My most important photographic subject is the person – we have such vulnerable and brief lives. How we live, our choices, how we act – these are urgent matters for there is much that would disassociate us from others if we allow it. I like to capture moments of desperate optimism – of tempered resilience – that give substance to otherwise dispassionate considerations of what it might mean to be in a world in which what is hoped for has been radically altered by absurd yet entrenched notions of how we are expected to be. My photographic practice is inclined towards the things we hold in common: our susceptibility for wonder; an innate curiosity of the planet and all things in it; a desire for some measure of immortality, and more humbly, a longing for being seen as we go about in the world.
My latest projects give visibility to the work of social reproduction – whether in the raising of children, in social care or in the nursing profession – as essential to human wellbeing. The works presented here are inspired by social protest movements - of people becoming memory through political acts of solidarity and amity that give material presence to the work of care and social reproduction - a lifetime of labour which disappears with each passing moment, and that few get to see. This work is qualified as ‘free’, or as low-wage, low-skilled labour and does not feature as economically productive within national accounts of the measure of the market value of all goods and services, even though it is indispensable to the running of the economy.
The images featured here were shot on black and white 35mm film in October 2022 on Parliament Square, London. The March of the Mummies saw parents and carers protesting on the basis that tax allocations and social safety nets - including subsidised quality early-years care and education – should reflect the needs of society as a whole.

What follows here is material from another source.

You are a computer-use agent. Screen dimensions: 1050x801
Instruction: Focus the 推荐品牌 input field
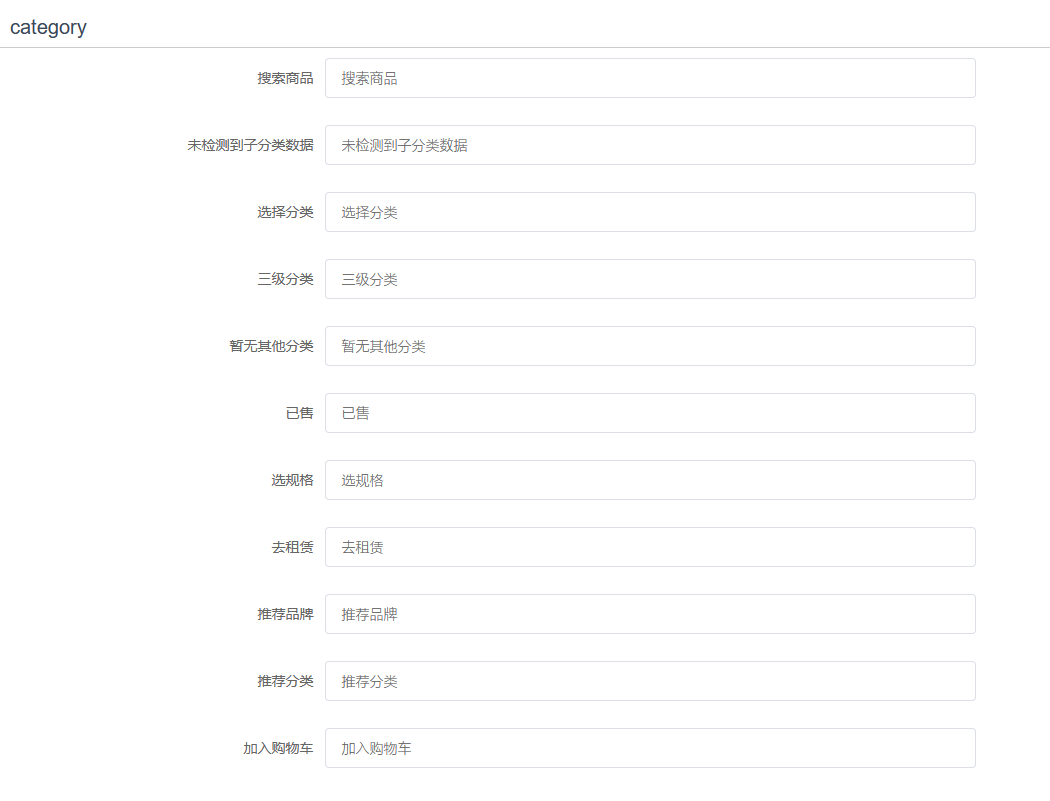click(650, 614)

Images possess a unique way of making the world sensible. What we see – and feel through what we see – has a way of making things innate without our being aware of them. Our consciousness of them is bound by the nature of the thingness of the image - a textural, spatial and affective quality – that reveals our presence in the world is substantial though we may just be hints of flesh. Each person has a fundamental project of being, a project I relate to a journey bound up with the joys and trials of others.
Statement
Making darkroom prints evolved into casting photo objects and pithy sculptures made from thread, repurposed and re-cast functional objects. Subversive and craft-y, their ‘by hand’ quality displaces them from the private space of the domestic into a space of alterity in the hopes of drawing the viewer’s attention to the ways one can be influenced by habituated expectations of the objects featured here, and to the mechanics of such representation.
Signs of Protest
There is privilege in capturing people's private struggles and elation in witnessing that energy growing into collective outcries against the way the world is institutionalised. I realised that those struggles are embedded in the signs they carry, simple objects of words and symbols charged with hope, tenderness and defiance.

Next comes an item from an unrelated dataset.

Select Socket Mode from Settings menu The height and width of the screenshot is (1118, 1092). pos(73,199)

Something about the hand-crafted aesthetic of the signs – the probing nature of the text, the resigned humour – calls up feminist slogans from the previous generation and surprise us being in a world too stubborn to acknowledge the significance of creating and nurturing life. What is the worth of such labour?
Protest posters are the product of ideas, of an etiquette that governs their formation, their materiality, the space they occupy and the functions they serve. As objects, they possess solidity. My concern became one of concretising these concerns, of setting down conversations that commemorate the universality of the human experience of struggle.

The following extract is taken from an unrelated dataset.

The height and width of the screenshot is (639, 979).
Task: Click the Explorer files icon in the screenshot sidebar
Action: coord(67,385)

Dislodging the Opacity of Objects
The tradition of making by hand indicates a visceral awareness of the limits of the body – how weight and form relate to the size of a limb, the look of a truncated torso, or a defeated monumental sad iron. Cast from life, the objects coax us from the comfort of routine into a newly imagined world of things. As long as objects fulfil their role, the past is able to confirm the present: invention and creativity are best left to the authority of cultural direction, thus representing life as a matter of repetition and not of invention, to prevent us hurtling towards the unknown.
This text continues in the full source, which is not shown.